Welcome to SEARCA Knowledge Center on Climate Change Adaptation in Agriculture and Natural Resource Management in Southeast Asia (KC3)

Asean leaders urged to include environment as fourth pillar

Published on 29 April 2015 Malaysia

PUTRAJAYA, April 22 (Bernama) -- Asean leaders should include environment as the regional grouping's fourth community pillar to deal with climate change during their Summit in Malaysia this weekend, urged activists and experts.

With such a pillar on environment, they said Asean could become more holistic and pro-active in dealing with cross-sectoral critical issues such as transboundary haze and extreme weather events.

Coordinator of Alternative Asean Network on Burma (Altsean-Burma) Debbie Stothard said the fourth pillar would serve as a critically needed dynamic platform to enable leaders to address the greater climate change issues adequately.

"Climate change and its impacts to Asean countries have changed tremendously and can no longer be viewed as environmental damage only. It is now affecting the daily lives of people in the entire region," she told Bernama ahead of the Asean Summit, slated from April 26 to 27 in Kuala Lumpur and Langkawi.

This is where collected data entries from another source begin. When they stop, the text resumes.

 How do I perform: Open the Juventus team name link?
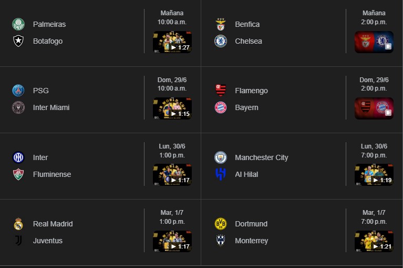point(48,241)
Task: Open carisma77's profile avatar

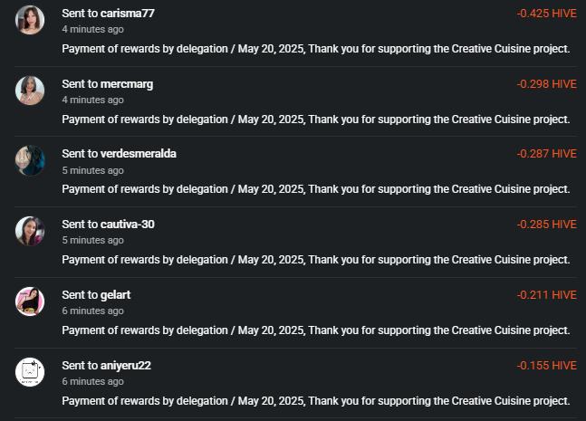Action: click(x=30, y=20)
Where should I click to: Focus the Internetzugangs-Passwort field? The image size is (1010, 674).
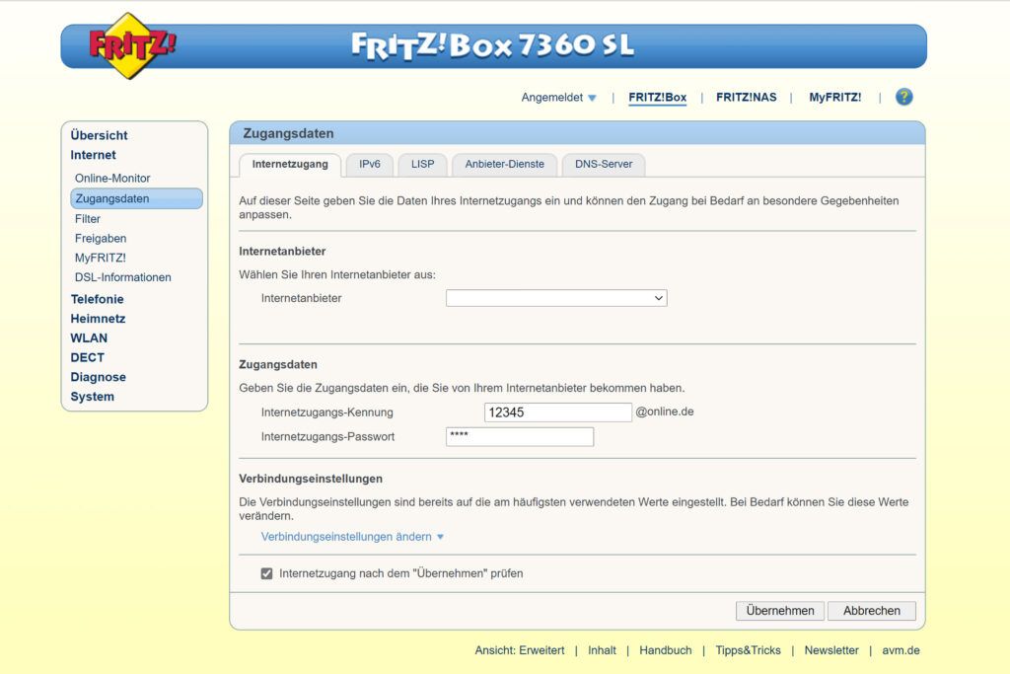point(520,436)
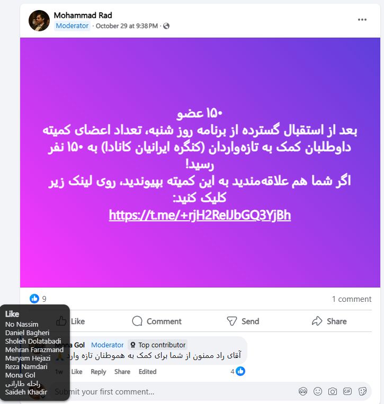This screenshot has height=404, width=384.
Task: Open the emoji picker in comment box
Action: (318, 392)
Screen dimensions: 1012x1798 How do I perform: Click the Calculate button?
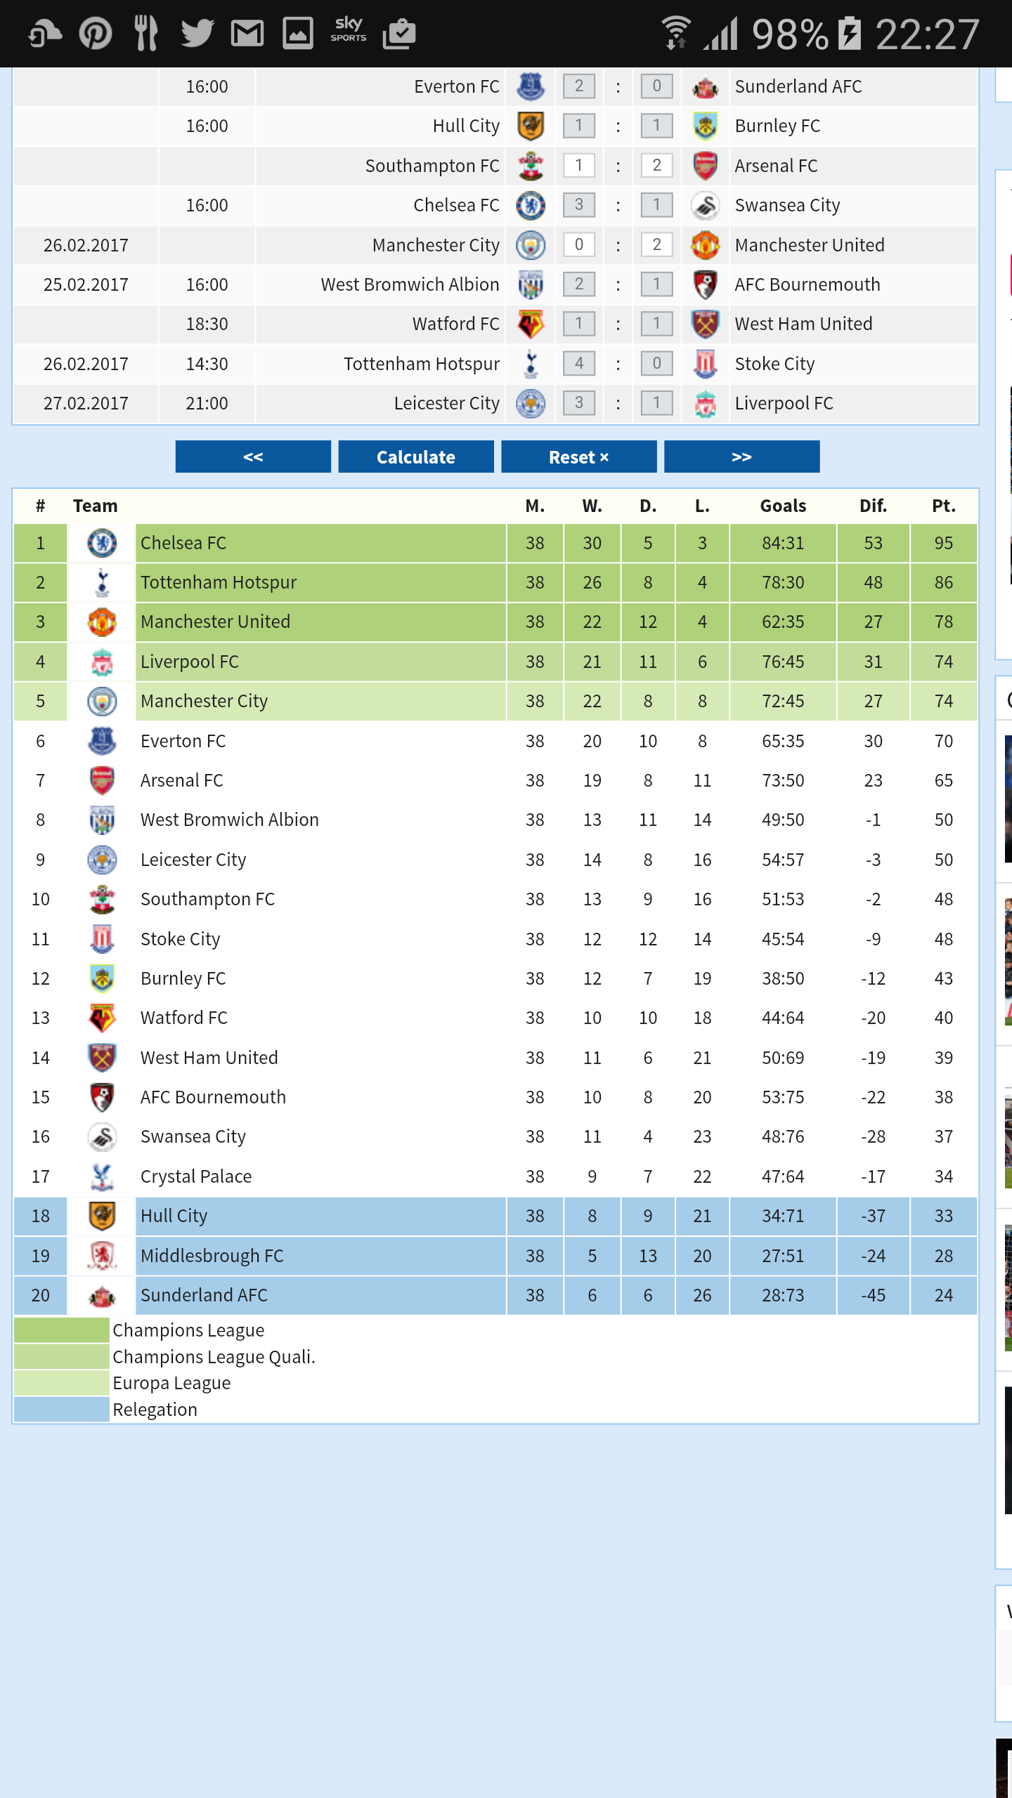click(x=416, y=457)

The current three Asean community pillars are political and security co-operation, economic integration and socio-cultural co-operation.

Last year, Malaysian Prime Minister Datuk Seri Najib Tun Razak had proposed the creation of the fourth pillar to address important cross-sectoral issues such as environment and governance issues that cut across the existing three pillars of the 10-nation grouping.

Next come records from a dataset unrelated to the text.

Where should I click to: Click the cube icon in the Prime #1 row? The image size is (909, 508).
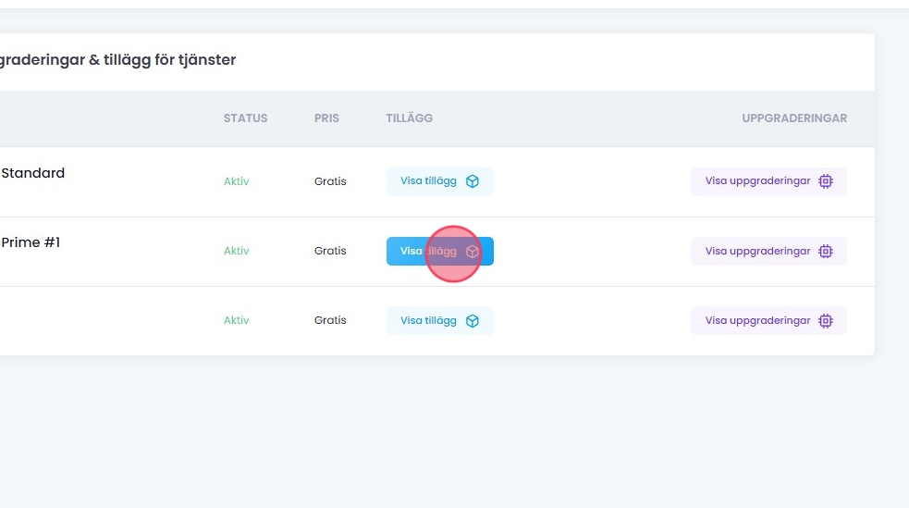pyautogui.click(x=473, y=251)
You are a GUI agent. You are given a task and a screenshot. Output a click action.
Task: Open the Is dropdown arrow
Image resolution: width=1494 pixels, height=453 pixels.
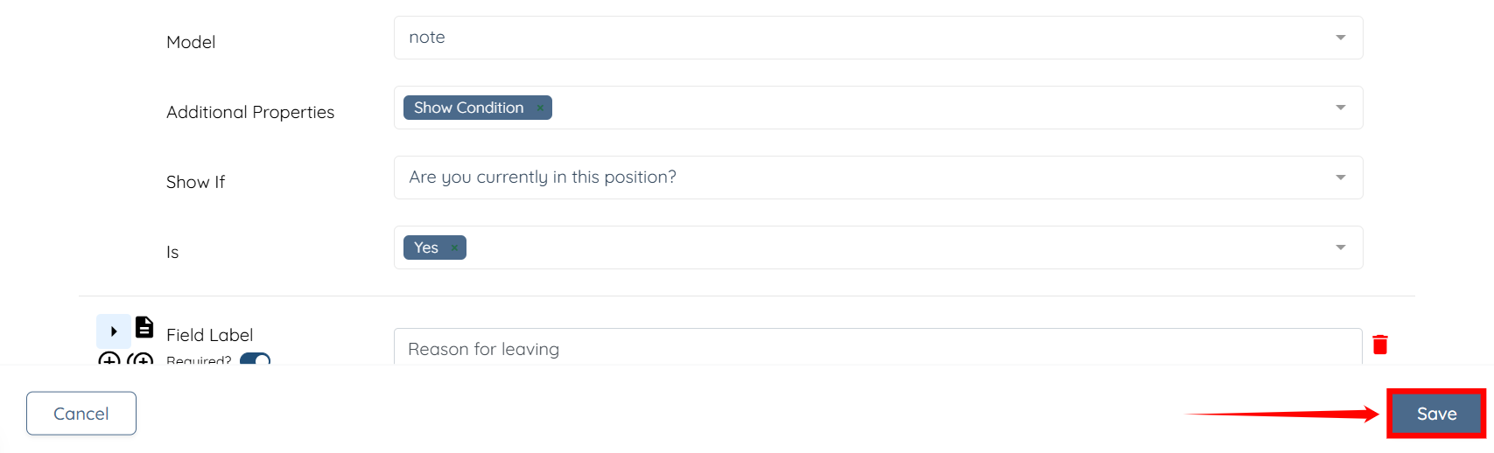(x=1340, y=247)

At the opening session of the National Colloquim on Malaysia's chairmanship of Asean, Najib said through the creation of another pillar, Asean would have a new platform for focused discussions on critical issues such as climate change and the transboundary haze problem.

Although the third pillar also include focus on environmental and climate change concerns, Stothard noted that it was important for Asean to establish a specific body to address new challenges, which, unless tackled, could lead to serious consequences for the region.

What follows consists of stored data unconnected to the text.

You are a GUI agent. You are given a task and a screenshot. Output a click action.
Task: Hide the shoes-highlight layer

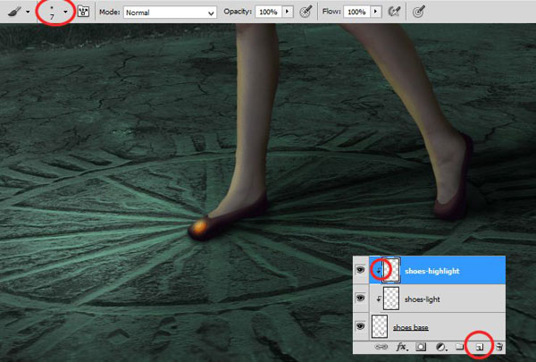pos(360,270)
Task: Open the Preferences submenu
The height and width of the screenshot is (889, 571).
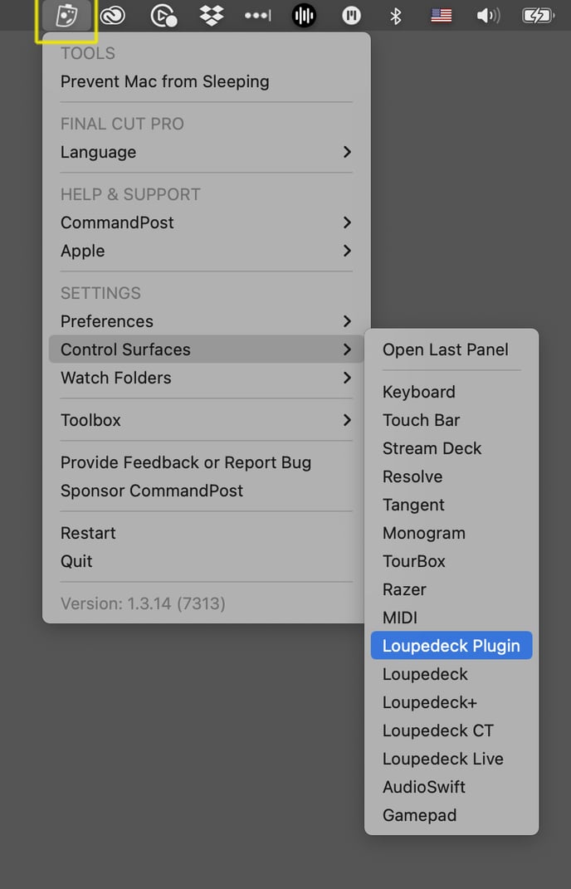Action: (x=106, y=321)
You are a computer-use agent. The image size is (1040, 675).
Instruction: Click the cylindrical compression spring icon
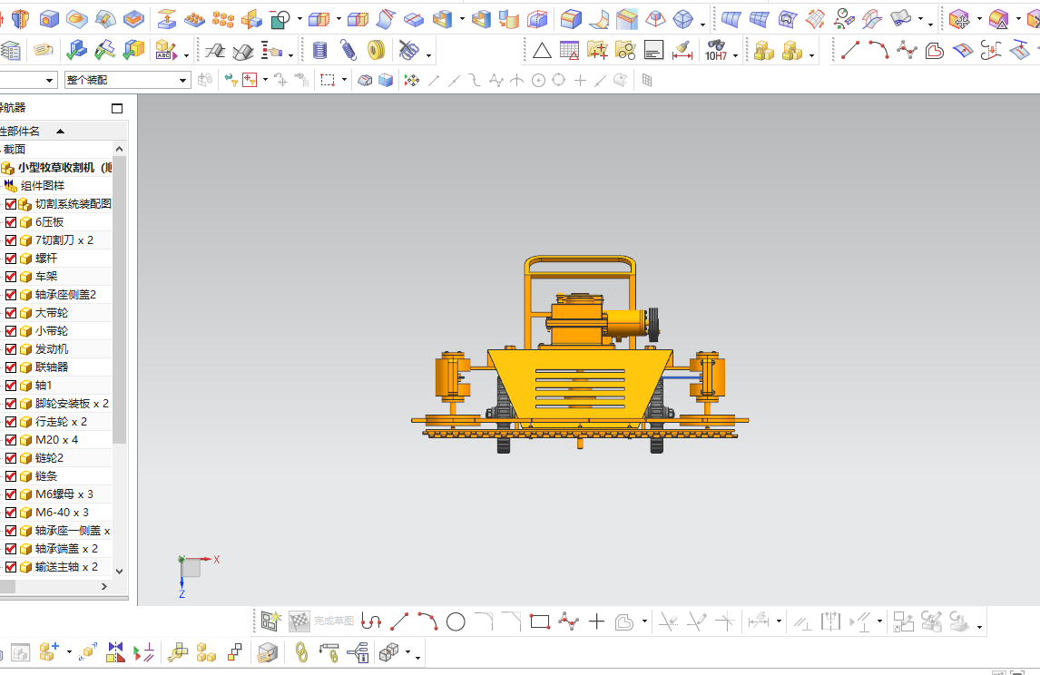pyautogui.click(x=320, y=51)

Universiti Malaya's Department of International and Strategic Studies senior lecturer, Dr. S. Balakrishnan said the idea of creating the fourth pillar indicated the seriousness to safeguard the environment to ensure that the future generations inherited a healthy environment.

"This will augur well for Malaysia and Asean in line with the post Rio+20 frameworks and the Millennium Development Goals. It’s a good strategy and in long run, it will promote the region well.

"That's the way Asean as an organization of the developing Asia will evolve," he told Bernama.

Joycee A.Teodoro, a foreign affairs research specialist from the Philippines, said Asean would be sending out message that it was ready to assume a more significant role with the proposed fourth pillar on environment.

In an article written by her last year, she however warned that Asean needed to thresh out the parameters and discern how changes would affect the existing set-up, particularly vis-à-vis the existing three pillars, in terms of mechanisms and procedures.

"It is crucial to ensure that there is no duplicity. With an additional pillar, the number of meetings will increase and budget constrained, but the more pressing concern are that needs to be raised," she said.

Beyond these issues, Teodoro noted while the proposal offers a new alternative for discussions, it should not merely provide or serve as a platform, but a platform to strengthen the organization.